I might well have exceeded the age where trends are a concern or current style is more than a wink and a nod, but I refuse to miss out on this one. So, with your indulgence, I would like to gain admittance to the party.

The Top 5 things that I specifically hate about Korea, in no particular order:

1.  Nothing
2.  Nothing
3.  Nothing
4.  Nothing
5.  Expats complaining about Korea

There you go.


Let’s examine my top five one by one.

Number 1: There’s nothing particularly bothersome about everyday life in Korea that I haven’t been bothered by elsewhere in the world. Be it the full demographic of citizens standing in my way on the escalator like it was a geriatric thrill ride at the amusement park; morning vomit in the elevator, obnoxious drunks who created the vomit the night before, cigarette burns in the stairwell, pools of spit on the sidewalk, pushy people on the subway, insane bus drivers, racist glares or blind nationalism. I’ve seen it all before, at home and abroad, and there’s nothing I hate about it more in Korea than anyplace else I’ve been.

Number 2: The strikingly shoddy journalism sometimes witnessed in the Korean English media is anything but unique. Crappy reporting and writing disgraces the pages of news outlets around the world. Much like here in Korea, I have elsewhere been peeved by “unnamed sources,” a lack of context, ideological slant, sensationalism and by a complete absence of objectivity. I have also witnessed such a worldwide abundance of bad grammar and piss-poor prose that I expect any day now the entire planet will break out into a chorus of We is da World.
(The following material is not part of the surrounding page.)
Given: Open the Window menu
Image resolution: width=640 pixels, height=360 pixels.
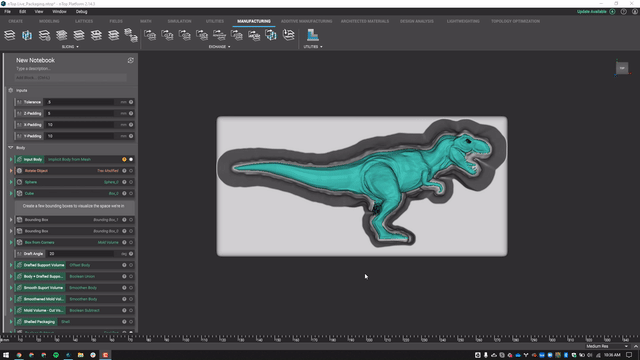Looking at the screenshot, I should (x=59, y=12).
Number 3: Fashion and style are, of course, amongst the many “beauty in the eye of the beholder” concepts. Being as I am said “beholder,” I find nothing any more “hateable” in Korea than I have found in other places I’ve traveled. Be it couple outfits, short skirts in the winter, bandannas, heavy makeup, facial reconstruction, lens-less glasses, obsessive dieting, overdone piercings or metrosexual males, I share an equal distaste for them all, no matter where they are.

I also harbor no bias in my disregard for people who dress up their dogs, dye their fur or carry them around in the streets—regardless of what street they are on, in whatever country it may be, and whether they plan to eat them or not.
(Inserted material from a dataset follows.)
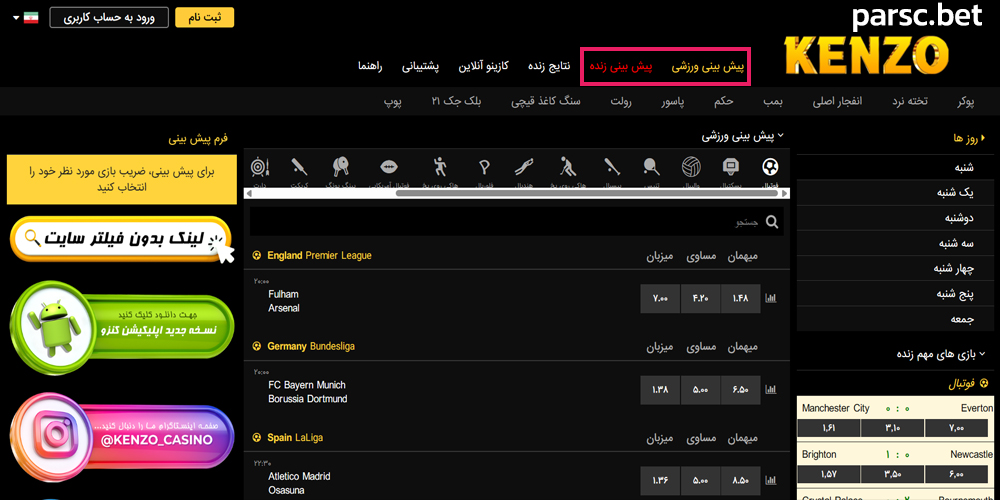Click the yellow 'ثبت نام' register button
The width and height of the screenshot is (1000, 500).
tap(204, 18)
Number 4: Bad driving exists everywhere I go and, from my experience, the difference between Korean drivers and the rest of the world is negligible. Be it senior citizens’ lack of familiarity with the rear-view mirror in Florida, pistol-wielding commuters on the LA Freeway, meth-infused Tuk Tuk drivers on the streets of Bangkok or piranha-like swarms of cyclists in Vietnam. And yet, cries ringing forth from the cheap seats in Expat Arena make it sound like the Korean roadway is in the midst of an automobile apocalypse.

Number 5: Much like the previous four above, expat bitching and moaning is neither unique nor special to Korea—people will turn nada into whine no matter where the podium rests. But, as I am living in Korea, and my stream of media is mostly based here, I am immersed in Korea-themed bickering on a regular basis. “I hate this!” and “I hate that!,” “Why can’t they do it this way?” or “Why don’t they do it that way?”
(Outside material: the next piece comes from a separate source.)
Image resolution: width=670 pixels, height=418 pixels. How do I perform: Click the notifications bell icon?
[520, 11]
At the risk of stumbling on the metaphysical tripwire: You are they, they are you, we are all each other. And, as best I can assess, the aliens are likely waiting for a higher-evolved monkey before dropping in for dinner. In short, according to the universal scheme of things, we all kind of, you know, suck.

* * *

In retrospect, if I could add a sixth category, it would be my loathing of locals who say, “If you don’t like it here, then go somewhere else!”

The source of my distaste for this common utterance, heard the world round, is my belief that it is wrong to inflict upon the inhabitants of “somewhere else” another voice in the continuing chorus of global bitching by people doing the same damned things everywhere.

Get over it, because overall, life is mostly quite good and we’re mostly all the same—no matter where we are.

Actually, I hate it when people say that, too.